__Requirements__
1) In the forum thread on translating "this castle of a king," what reason does jack_1313 give for rejecting the rendering حصن ملك هذا?
2) Check each statement against the forum thread on translating "this castle of a king." For each one, answer yes or no and quote the words of the thread that decide it. (a) jack_1313 proposes هذا الحصن لملك as an alternative. (b) shafaq agrees that هذا الحصن لملك can mean "this castle of a king." (c) Ibn Nacer asks whether هذا الحصن لملك قديمٌ is correct.
3) Resume the forum thread on translating "this castle of a king" from the point where it stops.

>> begin Text segment

This castle of *a* king Vs this castle of *the* king 
_Ce château __*d'un*__ roi_ Vs _ce château __*du*__ roi_

How to translate these expressions?
Comment traduire ces deux expressions ?

Merci.


----------



## shafaq

This castle of *a* king  حصن ملك هذا
this castle of *the* kingحصن الملك هذا


----------



## Ibn Nacer

shafaq said:


> This castle of *a* king  حصن ملك هذا
> this castle of *the* kingحصن الملك هذا


Merci bien.


----------



## jack_1313

shafaq said:


> This castle of *a* king  حصن ملك هذا



This doesn't work because demonstrative pronouns need to be paired with definite nouns and حصن ملك is an indefinite إضافة structure.

I suggest هذا الحصن لملك, which could mean either _this castle belonging to a king _or _this castle belongs to a king_​, depending on the context.


----------



## Ibn Nacer

jack_1313 said:


> This doesn't work because demonstrative pronouns need to be paired with definite nouns and حصن ملك is an indefinite إضافة structure.
> 
> I suggest هذا الحصن لملك, which could mean either _this castle belonging to a king _or _this castle belongs to a king_​, depending on the context.



I also thought of that. About the construction "هذا الحصن لملك" I asked the question here : *هذا كتابٌ لِمحمدٍ*

However, with this construction, can we say for example : "This castle of *a* king is old" ? 

Is this sentence هذا الحصن لملك قديمٌ correct?


----------



## shafaq

jack_1313 said:


> This doesn't work because demonstrative pronouns need to be paired with definite nouns and حصن ملك is an indefinite إضافة structure.



Do you mean that phrases like هذا كتابٌ(=this is a book.) are wrong? Are you sure?



jack_1313 said:


> I suggest هذا الحصن لملك, which could mean either _this castle belonging to a king _or _this castle belongs to a king_​, depending on the context.


Yes! It means " _this castle belongs to a king_​," as you described above or "_this castle is belonging to a king_​," but not as "this castle of a king ..."



Ibn Nacer said:


> I also thought of that. About the construction "هذا الحصن لملك" I asked the question here : *هذا كتابٌ لِمحمدٍ*
> 
> However, with this construction, can we say for example : "This castle of *a* king is old" ?
> 
> Is this sentence هذا الحصن لملك قديمٌ correct?


[/QUOTE]
As it was in most cases; without vowelization; it will be understood as "This castle (is for)/(belongs to) an ancient king."

>> end Text segment
>> begin Dataset extract

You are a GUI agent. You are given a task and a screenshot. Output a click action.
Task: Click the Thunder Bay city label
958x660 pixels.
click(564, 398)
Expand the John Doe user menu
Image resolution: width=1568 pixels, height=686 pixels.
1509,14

>> end Dataset extract

__Response list__
1) Demonstrative pronouns need to be paired with definite nouns, and حصن ملك is an indefinite إضافة structure.

2)
(a) Yes: "I suggest هذا الحصن لملك"
(b) No: "but not as "this castle of a king ...""
(c) Yes: "Is this sentence هذا الحصن لملك قديمٌ correct?"

3)
With your way of vowelization it means "This castle which is for a king  and (it is) an ancient one."; while your question was "This castle of a king Vs this castle of the king " which is diffeerent by some way.


----------



## إسكندراني

'This castle of a king' is bad English in the first place.


----------



## shafaq

إسكندراني said:


> 'This castle of a king' is bad English in the first place.



Please be informed that we are talking on the SECOND PLACE  which is GOOD; not the fFIRST; as you supposed.


----------



## Bakr

أتفق مع اسكندراني، ابن ناصر يحاول أن يضع جملا بسيطة للترجمة وهي أحيانا جمل تعليمية مختصرة وغامضة حتى في اللغة الأصل، أفضل مثلا

_*C'est* un château __*d'un*__ roi _Vs _*c'est* le château __*du*__ roi_

هذا حصن/ هذه قلعة ملك/أحد الملوك  vs   هذا حصن/هذه قلعة الملك


----------



## إسكندراني

shafaq said:


> Please be informed that we are talking on the SECOND PLACE  which is GOOD; not the fFIRST; as you supposed.


Again, I have no idea what this means? The point is, we can't say the sentence proposed in either language, Arabic or English. It's simply not a valid construction.

To express the sentence, we do as Bakr suggested. But as a phrase, 'this castle of a king' doesn't exist.


----------



## shafaq

In spite of the fact that I don't have enough mental flexibility to get the such like phrases topic of that thread; somehow, I did think of asking someone has enough capability coping with such an artistic and literaturistic ways of using a language. And that is what he said me:
" "Someone"s as you; have limited brains to be able to distinguish the difference between daily conversations and artistic way of using a language which is most valuable, worth to be ever-rememberable and permanent part of a language; as well as different, unusual and rarest.

These "someone"s -which you are one of them- has no mental flexibility to cope with this artistic way of using a language -that called "the literature" in the linguistic sciences- and accuse it to be "bad" and "non-exist". " as he continued saying:

" If you have an ability to think to run a simple search on internet; you would have found out that many thousand samples in that manner are already "exist"s; against your limited knowledge; like:

"It is most probable that *this castle of a* «Bhutanese robber Knight» was destroyed ..." here, and 

" *This castle of a* house is the home of John Taylor..." here and 

"*This castle of a* college—Bryn Mawr—is ..." here and 

" *This castle of a* country may well have its evil tyrant inside ..." here and 

"*this castle of a* hotel catches my eye. " here ; as well as thousands others in similar manner."

He was so brutal and sarcastic toward me. So I cut him off saying:

-But, at least in Arabic; this way is "bad" and non"exist" ...!

He grinned sarcasticly looking at my face and added:

"Again; if you have let your brain to work, instead of saying "bad" and "nonexist" without any search; you would have found out many thousand samples of that way of usage in Arabic too..." contending with indicating only one sample out of thousands in that manner: أى رجل دين هذا؟

Then he quited talking, saying:

"Don't worry man! There are millions even billions like you around there; getting blind and denier against all different, rare and unusual which mostly are most valuables... "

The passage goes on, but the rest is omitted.